« Riquet et Radieuse ne se marièrent pas, n’eurent pas tant d’enfants que ça mais ils s’en donnèrent à cœur joie. Chaque jour fut une fête, chaque nuit aussi » (La Véritable Histoire de Riquet à la Houppe, Gérard Mordillat).
« Sur les feuilles, des lignes et des lignes de Serpents et de Crapauds. Des pages et des pages de lignes entières, et rien d’autre que des Serpents et des Crapauds sur toute la ramette, qu’Alix enchaînait depuis la veille au soir avec l’application confondante d’une élève de CP » (Les Fées, Frédéric Aribit).
Dans ce tourbillon littéraire, un cyclope, une fée, une sorcière, Cendrillon, Riquet, Peau d’Âne, et Barbe-Bleue. Imaginons Riquet à la Houppe qui se pique de la Radieuse Aurore et l’entraîne dans de réjouissantes escapades – Quand elle se rhabilla Radieuse était illuminée, comme un vrai sapin de Noël– dans la MJC Andersen. Riquet qui renaît sous la plume électrique de Gérard Mordillat, l’un des Papoudes contes avec son compère Hervé Le Tellier, et qui ne manque pas d’allant pour nous conter les tumultueuses et sulfureuses aventures de Riquet, le héros à la houppe virevoltante.

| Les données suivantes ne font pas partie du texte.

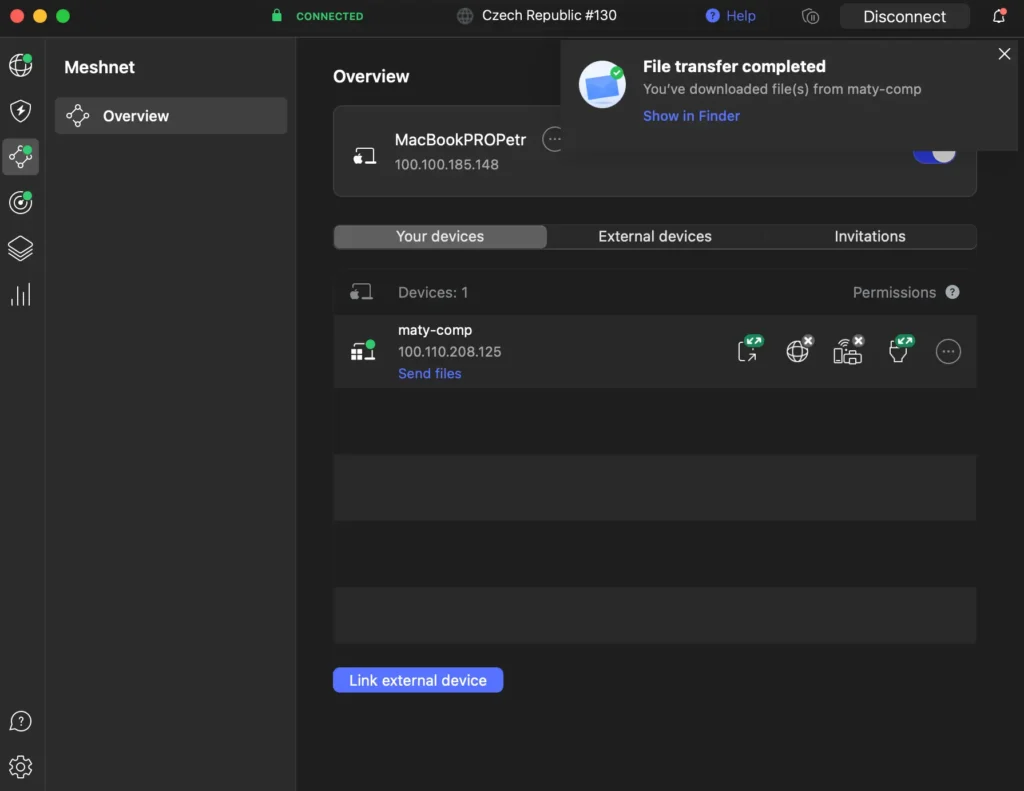Click the help chat bubble sidebar icon
The height and width of the screenshot is (791, 1024).
click(20, 722)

Pensons à une fée qui va rendre sa liberté à Samara – Yeux zinzolins qui me boivent dans toute l’eau de l’air – alors que vipères et serpents sortiront de la plume de sa sœur. Frédéric Aribit magnétise ce conte de Perrault, cette histoire d’une mère qui a deux filles, méprise l’une et admire l’autre, et va le payer très cher, un conte moral comme il se doit. L’histoire d’un verre d’eau qui déclenche le verbe, la poésie chez l’une, la terreur chez l’autre, un conte étourdissant où tout l’or des mots n’a pas de prix.
« Il souleva le voile qui couvrait un visage d’une infinie beauté et pour la première fois depuis ce qui semblait avoir duré un siècle, elle regarda un homme de face » (La Belle au bois dormant, Leila Slimani).
« Subtil Poucet, je vous libère dans l’instant mais vous devez auparavant chasser le monstre Cyclope tel que je vous le demande, car son œil unique balaye toute chose, et seulement ensuite il vous sera donné de retrouver les vôtres » (L’Odyssée de Poucet, Manuel Candré).
Leurs contes de Perrault c’est aussi un Chat très numérique en 2.0, Poucet, tel Ulysse qui tue par ruse le Cyclope – Quel est ton nom ? Et Poucet lui répondit : Mon nom est Personne –, Cendrille-Cendrillon qui se transforme et que l’on travestit pour ne pas faire d’ombre à ses sœurs et à sa belle-mère. Ces Contes modernes sont des jeux, jeux littéraires, cette belle passion française, sous l’influence fantasque de Raymond Queneau et Georges Pérec. La contrainte est un chemin de traverse qui s’ouvre sur des plaines et des forêts luxuriantes d’imaginaires et d’escapades déraisonnables.
Les contes s’écoutent avant de se lire, et qui sait bien écouter, sait bien écrire. Nos modernes ici rassemblés ont l’oreille fine et plus d’un tour dans leurs sacs à fictions pour imaginer ces nouvelles aventures de Poucet, de la Belle au Bois Dormant, de Peau d’Âne, ou encore du Petit Chaperon Rouge. Ce recueil est une ruche, où le lecteur, abeille solitaire, vient se réfugier pour y faire son miel. Il a plus ou moins lu Charles Perrault, mais, il a d’évidence en mémoire ces Contes – raconte-moi une histoire, encore une s’il te plaît ! – qui ont traversé plus de trois siècles sans qu’un grain de poussière ne les altère. Parions que ces contes nouveaux soient lus et entendus et suscitent des vocations, comme si la littérature prolongeait à jamais ce plaisir d’écrire et de dire, nos rêves, nos envies, nos frayeurs anciennes et nouvelles.